→ **Work required**
Retype each entry. Leave every word as it is.

→ **Data listing**
------------------------------------------------------------------------

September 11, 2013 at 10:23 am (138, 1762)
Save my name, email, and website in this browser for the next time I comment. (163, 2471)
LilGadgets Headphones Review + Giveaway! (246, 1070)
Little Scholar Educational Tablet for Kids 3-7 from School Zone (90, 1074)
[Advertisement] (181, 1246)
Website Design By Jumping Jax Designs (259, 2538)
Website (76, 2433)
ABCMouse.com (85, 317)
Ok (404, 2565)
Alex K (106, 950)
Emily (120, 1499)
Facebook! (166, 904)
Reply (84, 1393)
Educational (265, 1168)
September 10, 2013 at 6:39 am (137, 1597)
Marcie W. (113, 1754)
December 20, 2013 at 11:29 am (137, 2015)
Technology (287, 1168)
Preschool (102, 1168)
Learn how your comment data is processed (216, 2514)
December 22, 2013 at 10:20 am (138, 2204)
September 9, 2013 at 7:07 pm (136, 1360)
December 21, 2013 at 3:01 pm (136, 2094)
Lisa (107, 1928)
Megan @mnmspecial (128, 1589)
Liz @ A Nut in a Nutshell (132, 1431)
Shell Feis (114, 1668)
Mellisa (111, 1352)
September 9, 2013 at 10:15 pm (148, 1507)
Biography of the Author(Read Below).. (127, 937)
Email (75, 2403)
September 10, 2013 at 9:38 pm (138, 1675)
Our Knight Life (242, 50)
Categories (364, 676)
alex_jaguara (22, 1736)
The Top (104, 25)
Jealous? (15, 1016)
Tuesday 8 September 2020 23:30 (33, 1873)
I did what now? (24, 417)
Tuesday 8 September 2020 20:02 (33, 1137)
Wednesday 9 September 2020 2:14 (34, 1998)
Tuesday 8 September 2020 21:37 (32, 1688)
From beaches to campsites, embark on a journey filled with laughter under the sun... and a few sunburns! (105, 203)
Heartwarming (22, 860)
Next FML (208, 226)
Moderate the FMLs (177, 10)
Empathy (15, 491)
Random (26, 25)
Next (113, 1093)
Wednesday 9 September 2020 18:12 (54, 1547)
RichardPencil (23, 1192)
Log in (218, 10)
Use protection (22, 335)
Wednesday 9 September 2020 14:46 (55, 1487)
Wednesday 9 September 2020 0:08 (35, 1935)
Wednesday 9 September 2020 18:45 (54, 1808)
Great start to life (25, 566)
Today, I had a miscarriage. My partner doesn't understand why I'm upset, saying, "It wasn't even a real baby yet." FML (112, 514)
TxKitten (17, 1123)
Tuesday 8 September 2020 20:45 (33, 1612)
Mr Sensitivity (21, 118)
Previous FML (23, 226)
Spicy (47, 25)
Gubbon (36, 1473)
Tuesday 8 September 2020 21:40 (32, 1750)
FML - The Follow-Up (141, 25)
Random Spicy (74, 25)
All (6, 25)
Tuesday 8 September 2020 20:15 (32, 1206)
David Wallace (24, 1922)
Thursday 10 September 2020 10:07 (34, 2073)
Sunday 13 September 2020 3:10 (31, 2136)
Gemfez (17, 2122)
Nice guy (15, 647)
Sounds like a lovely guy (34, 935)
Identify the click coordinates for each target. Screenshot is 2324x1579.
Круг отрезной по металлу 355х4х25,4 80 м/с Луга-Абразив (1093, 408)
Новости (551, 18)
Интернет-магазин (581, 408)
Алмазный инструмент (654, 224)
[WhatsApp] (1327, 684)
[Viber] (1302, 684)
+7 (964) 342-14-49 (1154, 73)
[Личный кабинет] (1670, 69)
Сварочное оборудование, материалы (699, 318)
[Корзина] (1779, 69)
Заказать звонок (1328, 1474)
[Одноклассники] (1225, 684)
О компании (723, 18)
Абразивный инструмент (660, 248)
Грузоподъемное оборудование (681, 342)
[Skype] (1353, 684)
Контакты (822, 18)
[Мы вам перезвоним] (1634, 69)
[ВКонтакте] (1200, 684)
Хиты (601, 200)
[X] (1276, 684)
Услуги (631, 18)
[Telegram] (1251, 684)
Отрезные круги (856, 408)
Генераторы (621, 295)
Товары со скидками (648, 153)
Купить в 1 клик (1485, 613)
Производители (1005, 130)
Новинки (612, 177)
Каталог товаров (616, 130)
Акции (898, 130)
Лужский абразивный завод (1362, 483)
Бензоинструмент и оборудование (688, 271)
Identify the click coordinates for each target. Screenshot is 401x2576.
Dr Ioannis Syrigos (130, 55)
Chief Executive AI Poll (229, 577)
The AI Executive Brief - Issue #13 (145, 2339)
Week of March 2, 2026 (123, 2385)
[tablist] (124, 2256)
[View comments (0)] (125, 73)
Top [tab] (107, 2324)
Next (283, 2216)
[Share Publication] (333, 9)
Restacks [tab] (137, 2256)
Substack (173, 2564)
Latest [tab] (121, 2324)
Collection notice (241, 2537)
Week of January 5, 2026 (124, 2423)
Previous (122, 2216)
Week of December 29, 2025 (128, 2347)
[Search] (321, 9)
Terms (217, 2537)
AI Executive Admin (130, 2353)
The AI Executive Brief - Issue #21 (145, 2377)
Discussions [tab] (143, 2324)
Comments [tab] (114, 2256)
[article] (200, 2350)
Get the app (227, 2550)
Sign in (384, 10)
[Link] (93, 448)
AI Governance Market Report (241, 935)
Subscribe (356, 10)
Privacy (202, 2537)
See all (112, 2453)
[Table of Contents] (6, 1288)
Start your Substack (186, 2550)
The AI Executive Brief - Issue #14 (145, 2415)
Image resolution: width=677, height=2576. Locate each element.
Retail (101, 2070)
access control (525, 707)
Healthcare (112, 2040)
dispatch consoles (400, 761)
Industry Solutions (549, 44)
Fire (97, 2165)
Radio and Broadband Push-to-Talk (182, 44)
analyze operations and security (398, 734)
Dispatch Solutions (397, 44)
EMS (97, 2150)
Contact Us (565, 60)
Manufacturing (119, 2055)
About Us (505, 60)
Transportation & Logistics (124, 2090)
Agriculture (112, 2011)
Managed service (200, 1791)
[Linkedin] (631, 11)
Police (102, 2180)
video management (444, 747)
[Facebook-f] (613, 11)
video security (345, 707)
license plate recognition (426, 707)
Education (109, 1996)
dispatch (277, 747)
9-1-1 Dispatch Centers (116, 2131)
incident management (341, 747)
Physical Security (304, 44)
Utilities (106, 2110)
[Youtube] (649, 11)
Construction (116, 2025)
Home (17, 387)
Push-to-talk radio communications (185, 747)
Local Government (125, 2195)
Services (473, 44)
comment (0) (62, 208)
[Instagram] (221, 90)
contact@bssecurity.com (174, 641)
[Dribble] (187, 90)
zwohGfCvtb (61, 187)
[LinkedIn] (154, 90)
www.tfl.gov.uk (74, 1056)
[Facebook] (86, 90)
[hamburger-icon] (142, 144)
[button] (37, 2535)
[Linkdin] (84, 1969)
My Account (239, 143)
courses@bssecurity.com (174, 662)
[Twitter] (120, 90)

------------------------------------------------------------------------

→ **Written solution**
September 11, 2013 at 10:23 am (138, 1762)
Save my name, email, and website in this browser for the next time I comment. (163, 2471)
LilGadgets Headphones Review + Giveaway! (246, 1070)
Little Scholar Educational Tablet for Kids 3-7 from School Zone (90, 1074)
[Advertisement] (181, 1246)
Website Design By Jumping Jax Designs (259, 2538)
Website (76, 2433)
ABCMouse.com (85, 317)
Ok (404, 2565)
Alex K (106, 950)
Emily (120, 1499)
Facebook! (166, 904)
Reply (84, 1393)
Educational (265, 1168)
September 10, 2013 at 6:39 am (137, 1597)
Marcie W. (113, 1754)
December 20, 2013 at 11:29 am (137, 2015)
Technology (287, 1168)
Preschool (102, 1168)
Learn how your comment data is processed (216, 2514)
December 22, 2013 at 10:20 am (138, 2204)
September 9, 2013 at 7:07 pm (136, 1360)
December 21, 2013 at 3:01 pm (136, 2094)
Lisa (107, 1928)
Megan @mnmspecial (128, 1589)
Liz @ A Nut in a Nutshell (132, 1431)
Shell Feis (114, 1668)
Mellisa (111, 1352)
September 9, 2013 at 10:15 pm (148, 1507)
Biography of the Author(Read Below).. (127, 937)
Email (75, 2403)
September 10, 2013 at 9:38 pm (138, 1675)
Our Knight Life (242, 50)
Categories (364, 676)
alex_jaguara (22, 1736)
The Top (104, 25)
Jealous? (15, 1016)
Tuesday 8 September 2020 23:30 (33, 1873)
I did what now? (24, 417)
Tuesday 8 September 2020 20:02 (33, 1137)
Wednesday 9 September 2020 2:14 (34, 1998)
Tuesday 8 September 2020 21:37 (32, 1688)
From beaches to campsites, embark on a journey filled with laughter under the sun... and a few sunburns! (105, 203)
Heartwarming (22, 860)
Next FML (208, 226)
Moderate the FMLs (177, 10)
Empathy (15, 491)
Random (26, 25)
Next (113, 1093)
Wednesday 9 September 2020 18:12 (54, 1547)
RichardPencil (23, 1192)
Log in (218, 10)
Use protection (22, 335)
Wednesday 9 September 2020 14:46 (55, 1487)
Wednesday 9 September 2020 0:08 (35, 1935)
Wednesday 9 September 2020 18:45 (54, 1808)
Great start to life (25, 566)
Today, I had a miscarriage. My partner doesn't understand why I'm upset, saying, "It wasn't even a real baby yet." FML (112, 514)
TxKitten (17, 1123)
Tuesday 8 September 2020 20:45 (33, 1612)
Mr Sensitivity (21, 118)
Previous FML (23, 226)
Spicy (47, 25)
Gubbon (36, 1473)
Tuesday 8 September 2020 21:40 (32, 1750)
FML - The Follow-Up (141, 25)
Random Spicy (74, 25)
All (6, 25)
Tuesday 8 September 2020 20:15 (32, 1206)
David Wallace (24, 1922)
Thursday 10 September 2020 10:07 (34, 2073)
Sunday 13 September 2020 3:10 (31, 2136)
Gemfez (17, 2122)
Nice guy (15, 647)
Sounds like a lovely guy (34, 935)
Identify the click coordinates for each target. Screenshot is 2324x1579.
Круг отрезной по металлу 355х4х25,4 80 м/с Луга-Абразив (1093, 408)
Новости (551, 18)
Интернет-магазин (581, 408)
Алмазный инструмент (654, 224)
[WhatsApp] (1327, 684)
[Viber] (1302, 684)
+7 (964) 342-14-49 (1154, 73)
[Личный кабинет] (1670, 69)
Сварочное оборудование, материалы (699, 318)
[Корзина] (1779, 69)
Заказать звонок (1328, 1474)
[Одноклассники] (1225, 684)
О компании (723, 18)
Абразивный инструмент (660, 248)
Грузоподъемное оборудование (681, 342)
[Skype] (1353, 684)
Контакты (822, 18)
[Мы вам перезвоним] (1634, 69)
[ВКонтакте] (1200, 684)
Хиты (601, 200)
[X] (1276, 684)
Услуги (631, 18)
[Telegram] (1251, 684)
Отрезные круги (856, 408)
Генераторы (621, 295)
Товары со скидками (648, 153)
Купить в 1 клик (1485, 613)
Производители (1005, 130)
Новинки (612, 177)
Каталог товаров (616, 130)
Акции (898, 130)
Лужский абразивный завод (1362, 483)
Бензоинструмент и оборудование (688, 271)
Identify the click coordinates for each target. Screenshot is 401x2576.
Dr Ioannis Syrigos (130, 55)
Chief Executive AI Poll (229, 577)
The AI Executive Brief - Issue #13 (145, 2339)
Week of March 2, 2026 (123, 2385)
[tablist] (124, 2256)
[View comments (0)] (125, 73)
Top [tab] (107, 2324)
Next (283, 2216)
[Share Publication] (333, 9)
Restacks [tab] (137, 2256)
Substack (173, 2564)
Latest [tab] (121, 2324)
Collection notice (241, 2537)
Week of January 5, 2026 (124, 2423)
Previous (122, 2216)
Week of December 29, 2025 (128, 2347)
[Search] (321, 9)
Terms (217, 2537)
AI Executive Admin (130, 2353)
The AI Executive Brief - Issue #21 (145, 2377)
Discussions [tab] (143, 2324)
Comments [tab] (114, 2256)
[article] (200, 2350)
Get the app (227, 2550)
Sign in (384, 10)
[Link] (93, 448)
AI Governance Market Report (241, 935)
Subscribe (356, 10)
Privacy (202, 2537)
See all (112, 2453)
[Table of Contents] (6, 1288)
Start your Substack (186, 2550)
The AI Executive Brief - Issue #14 (145, 2415)
Image resolution: width=677, height=2576. Locate each element.
Retail (101, 2070)
access control (525, 707)
Healthcare (112, 2040)
dispatch consoles (400, 761)
Industry Solutions (549, 44)
Fire (97, 2165)
Radio and Broadband Push-to-Talk (182, 44)
analyze operations and security (398, 734)
Dispatch Solutions (397, 44)
EMS (97, 2150)
Contact Us (565, 60)
Manufacturing (119, 2055)
About Us (505, 60)
Transportation & Logistics (124, 2090)
Agriculture (112, 2011)
Managed service (200, 1791)
[Linkedin] (631, 11)
Police (102, 2180)
video management (444, 747)
[Facebook-f] (613, 11)
video security (345, 707)
license plate recognition (426, 707)
Education (109, 1996)
dispatch (277, 747)
9-1-1 Dispatch Centers (116, 2131)
incident management (341, 747)
Physical Security (304, 44)
Utilities (106, 2110)
[Youtube] (649, 11)
Construction (116, 2025)
Home (17, 387)
Push-to-talk radio communications (185, 747)
Local Government (125, 2195)
Services (473, 44)
comment (0) (62, 208)
[Instagram] (221, 90)
contact@bssecurity.com (174, 641)
[Dribble] (187, 90)
zwohGfCvtb (61, 187)
[LinkedIn] (154, 90)
www.tfl.gov.uk (74, 1056)
[Facebook] (86, 90)
[hamburger-icon] (142, 144)
[button] (37, 2535)
[Linkdin] (84, 1969)
My Account (239, 143)
courses@bssecurity.com (174, 662)
[Twitter] (120, 90)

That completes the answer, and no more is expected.